Exercise >>
Count every line in the entries below that contains the word "agent", and give only that number.

(Stored data)
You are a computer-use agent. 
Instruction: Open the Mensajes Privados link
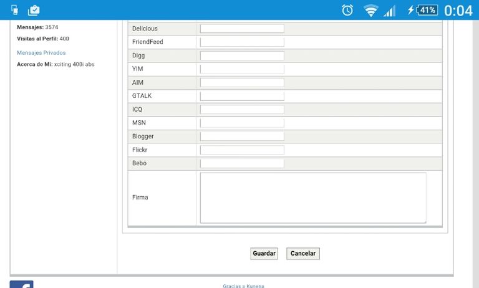coord(41,53)
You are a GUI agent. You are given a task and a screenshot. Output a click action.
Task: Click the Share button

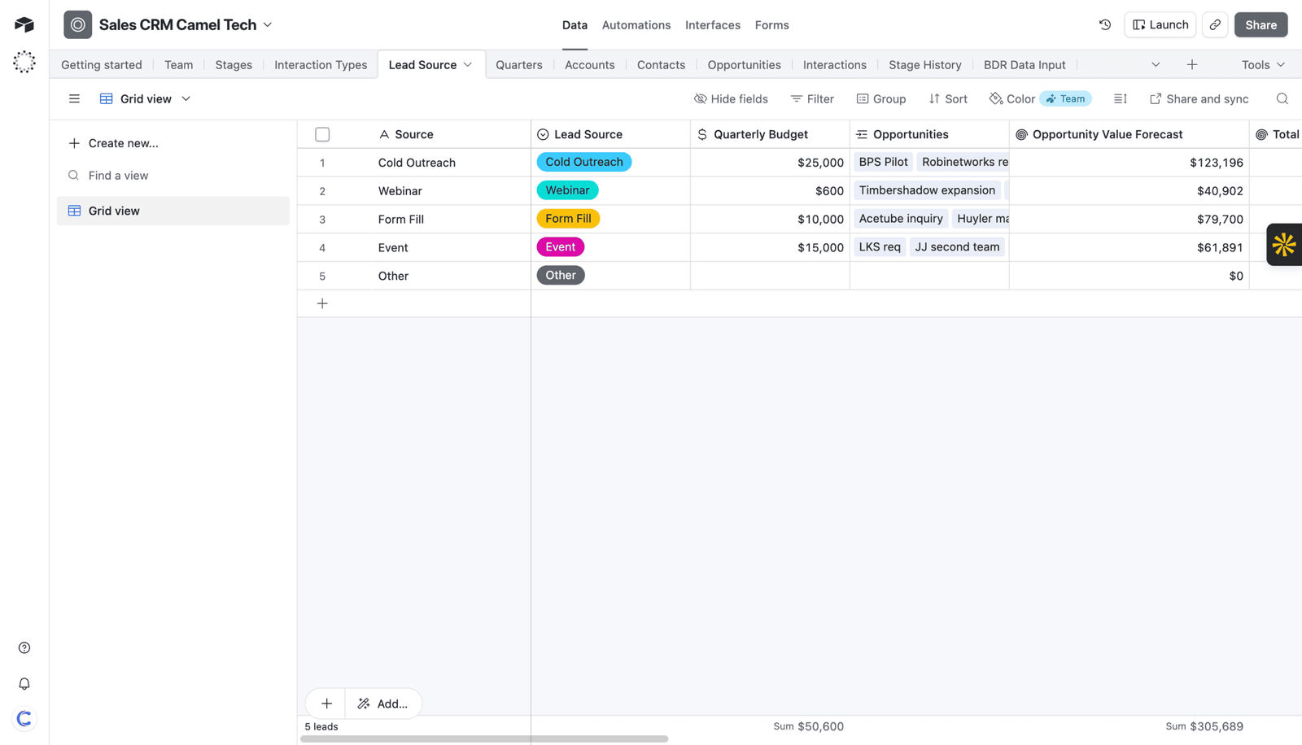coord(1260,24)

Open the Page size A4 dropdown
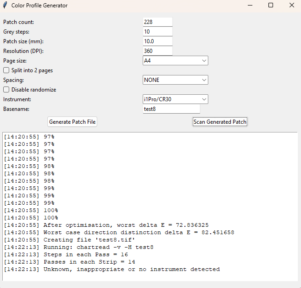coord(175,61)
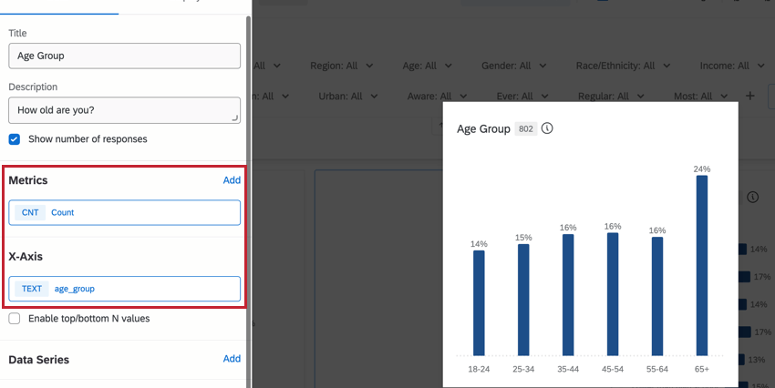The width and height of the screenshot is (775, 388).
Task: Open the Urban filter dropdown
Action: (346, 96)
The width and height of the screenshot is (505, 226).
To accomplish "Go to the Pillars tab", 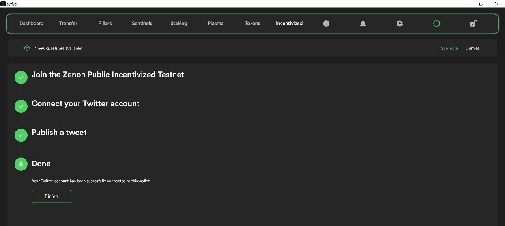I will click(105, 24).
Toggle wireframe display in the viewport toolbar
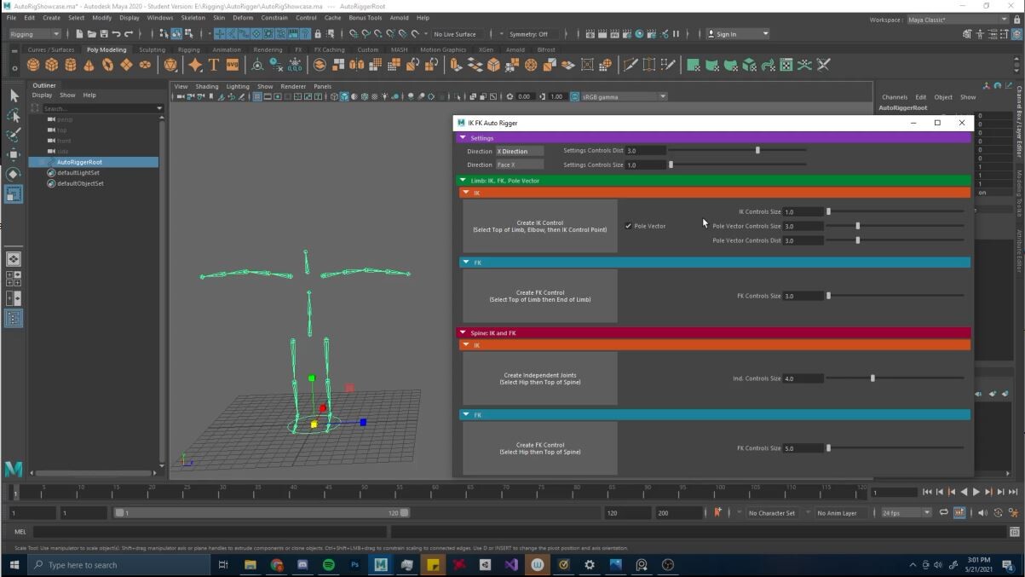The image size is (1025, 577). point(332,95)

Your solution >>
2